Le docteur Raoudha Gafrej alerte : « La planète n’a qu’un cycle mondial de l’eau. La coopération transfrontalière ne suffit donc pas et l’accord de Paris est lui aussi insuffisant car le problème principal du changement climatique c’est l’eau ». Elle met notamment en avant : « On parle de l’eau bleue, stockée dans les barrages et le sous-sol mais la production agricole se fait à 60% dans le domaine pluvial c’est-à-dire que la disponibilité de la nourriture sur terre est assurée en grande partie par le bon vouloir de la pluie… ».

Malek Semar est entrepreneur, fondateur de « No Water no US ». Il explique sa démarche : « La normalité économique veut que l’entrepreneur considère l’argent comme la priorité de l’entreprise sauf que l’eau c’est la vie et donc j’envisage l’argent comme une conséquence d’une bonne action. Tous les modèles sur lesquels on travaille sont donc d’abord réfléchi pour être viable d’un point de vue sociétal et environnemental et, ensuite, on fait l’effort de chercher un modèle économique.» Pour lui l’eau est là, elle est même là depuis 4 milliards d’années : « Le verre est plein mais l’eau est sale. 80% des eaux usées de la planète sont rejetées dans la nature sans aucun traitement. Et peu de personnes meurent du manque d’eau mais des millions meurent parce qu’elles consomment une eau insalubre ». Alors pour Malek Semar : « Si les solutions au problème de l’eau sont locales la gouvernance doit être mondiale ».

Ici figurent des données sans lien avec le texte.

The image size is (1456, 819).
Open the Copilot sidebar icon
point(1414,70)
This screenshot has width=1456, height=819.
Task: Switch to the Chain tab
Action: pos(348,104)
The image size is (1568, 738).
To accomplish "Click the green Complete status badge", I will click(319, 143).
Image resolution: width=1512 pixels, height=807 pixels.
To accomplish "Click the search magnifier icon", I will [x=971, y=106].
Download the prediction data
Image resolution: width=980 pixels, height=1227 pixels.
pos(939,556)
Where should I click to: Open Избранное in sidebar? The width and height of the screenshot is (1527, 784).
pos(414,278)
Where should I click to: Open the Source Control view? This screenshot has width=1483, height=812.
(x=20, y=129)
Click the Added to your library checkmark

Pour sa part, afin de traiter les eaux usées sans gros travaux il a transformé des containers en station d’épuration. « Nous visions au départ des chantiers, des camps de réfugiés, des bases militaires… Puis la tempête Alex est passée. La station de Roquebillière, dans la vallée de la Vésubie a été emportée et notre dispositif a été choisi pour la remplacer ». Il ajoute « Ce dispositif nous voulons qu’il nous rapporte de l’argent mais qu’il en rapporte aussi à l’acheteur en lui offrant la possibilité de valoriser les boues de sortie pour faire du bio compost ou de l’énergie ». Et, pour entraîner les populations à économiser l’eau, Malek Semar s’engage dans les domaines de la culture et du sport. « Nous avons créé un spectacle « L’eau mais » représenté dans 9 pays africains et labellisé « Saison Africa 2020 » et nous soutenons le sport. Nous avons des jeunes qui sont en train de parcourir 100 000 km à vélo, à travers 20 pays, pour sensibiliser à l’eau et nous préparons l’Everest, pour l’an prochain avec des alpinistes.»